Tkabber Wiki

Tk Windows keysyms bug explained
Login

Tk Windows keysyms bug explained

Материал из Tkabber Wiki

Содержание

Multiple keymaps

Russian (and, in fact, most "non-Latin-1") users use several "keymaps" when typing. "Keymap" stands for a mapping that the system uses when it translates the user's keypresses into characters, which, for example, are inserted into a text editor in which window the user is typing.

Usually one of these keymaps is the standard "en_US" and another (or other) are for some "incompatible" language, say, "ru_RU" for Russian Cyrillic.

Just to recap for those who aren't familiar with the idea of keymaps: the keyboard always generates the same "scancodes" for each physical key, but when it comes to translation of the scancodes to the corresponding characters the currenlty active keymap is taken into account.

For example, on my system I have English and Russian keymaps, so if I start a text editor (or take any widget accepting textual input and type "qwerty" on both keymaps (separating the sentencies by a newline), I will get:

qwerty
йцукен

because on my "Russian Windows keyboard" I have "й" depicted on the "q" key and so on, which corresponds to the appropriate keymap. You can look at this picture of such keyboard to get the idea: [1].

A small testbed

Now let's create a small testbed that will serve as a demonstration tool for the further explanations. In the freshly started wish I type:

bind . <Key> { puts "%K - %A" }

i.e. when I press a key on the Tk root window I will get the keysym and the corresponding character for that key printed in the console window.

The problem

Let's start with the example which demonstrates why translation of keypresses to keysyms is broken in Windows Tk.

At first I ensure I'm on the English keymap and type the standard encantation — "qwerty". So I get

q - q
w - w
e - e
r - r
t - t
y - y

printed at the console. This is perfectly OK.
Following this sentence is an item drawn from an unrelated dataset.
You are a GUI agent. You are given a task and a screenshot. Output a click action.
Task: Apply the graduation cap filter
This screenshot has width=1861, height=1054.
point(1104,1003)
Then I switch to the Russian keymap.

Now take a break and guess what scenarios should a user expect when typing our "qwerty" sequence on the Russian keymap? It's pretty understandable that %A is expected to be substituted by the relevant Cyrillic characters. When it comes to keysyms, naturally, there are only two sane scenarios:

Now let's see at the actual output. It will be:

eacute - й
odiaeresis - ц
oacute - у
ecircumflex - к
aring - е
iacute - н

So we have neither of the expected scenarios. Instead we have keysyms corresponding to some Latin-1 characters of code points >= 0x80 from any appropriate charset (ISO8859-1 for instance or the 1st BMP from Unicode).

The explanation

Windows Tk uses two functions from the win\tkWinKey.c file to translate the "virtual-key codes" delivered by the system via the WM_CHAR messages to the window: TkpGetString() and TkpGetKeySym(). The first is used to get the character corresponding to the keyboard event(s) (that is what is substituted in place of %A placeholder in the bound scripts), the second is to get the relevant keysym (what is substituted in place of the %K placeholder).
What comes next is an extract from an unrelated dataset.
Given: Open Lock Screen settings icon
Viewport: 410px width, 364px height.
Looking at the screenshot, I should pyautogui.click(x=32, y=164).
Both functions use the ToAscii() Win32 API call to get the data they want. And while for the TkpGetString() this does the Right Thing (it's used, for instance, to convert keypresses into the characters being inserted into a widget providing for a text input), for the case of keysyms it breaks the expectations of the developers.

The problem is that, as it seems, the usage of ToAscii() is based on the fact that it's expected to return codes of Latin-1 characters and the relevant X keysyms are happliy assigned the codes which map perfectly to Latin-1, i.e. an X keysym for the physical key labeled "q" has the same code as ToAscii() returns for the scancode of this physical key on Windows.
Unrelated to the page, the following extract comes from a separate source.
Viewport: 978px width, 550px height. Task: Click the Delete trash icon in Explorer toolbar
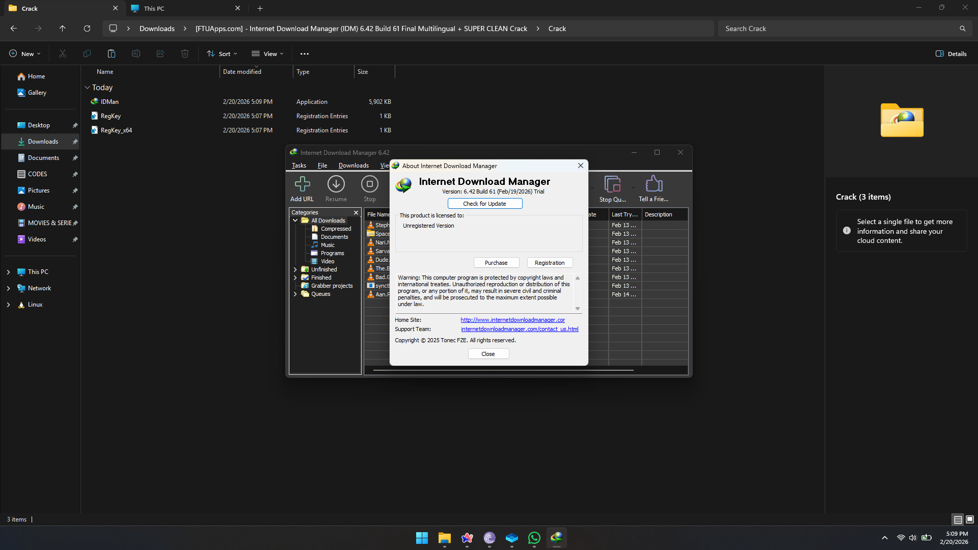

Unfortunately this doesn't take into account the fact that ToAscii() uses the currently active keymap when processing. Each keymap is implicitly associated with some "code page" (Windows idea for 8-bit charsets), so when I have a Russian keymap active ToAscii() will use the Windows-1251 code-page to map the keyboard scancodes to characters.

Now look at the Windows-1251 table: [2] You will see that our "йцукен" characters corresponding to the "qwerty" series of physical keys are assigned the codes 0xE9, 0xF6, 0xF3, 0xEA, 0xE5 and 0xED, respectively.

These codes are returned from TkpGetKeySym() and they have nothing to do neither with the codes of "q", "w", etc nor with the codes of X keysyms Cyrillic_shorti (0x06ca), etc. Instead, they appear to the caller as keysyms corresponding to Latin-1 characters. That's what we have seen in our testbed. Look at the ISO8859-1 chart [3] and see what characters correspond to the codes listed above. You'll notice a perfect match with our sample output.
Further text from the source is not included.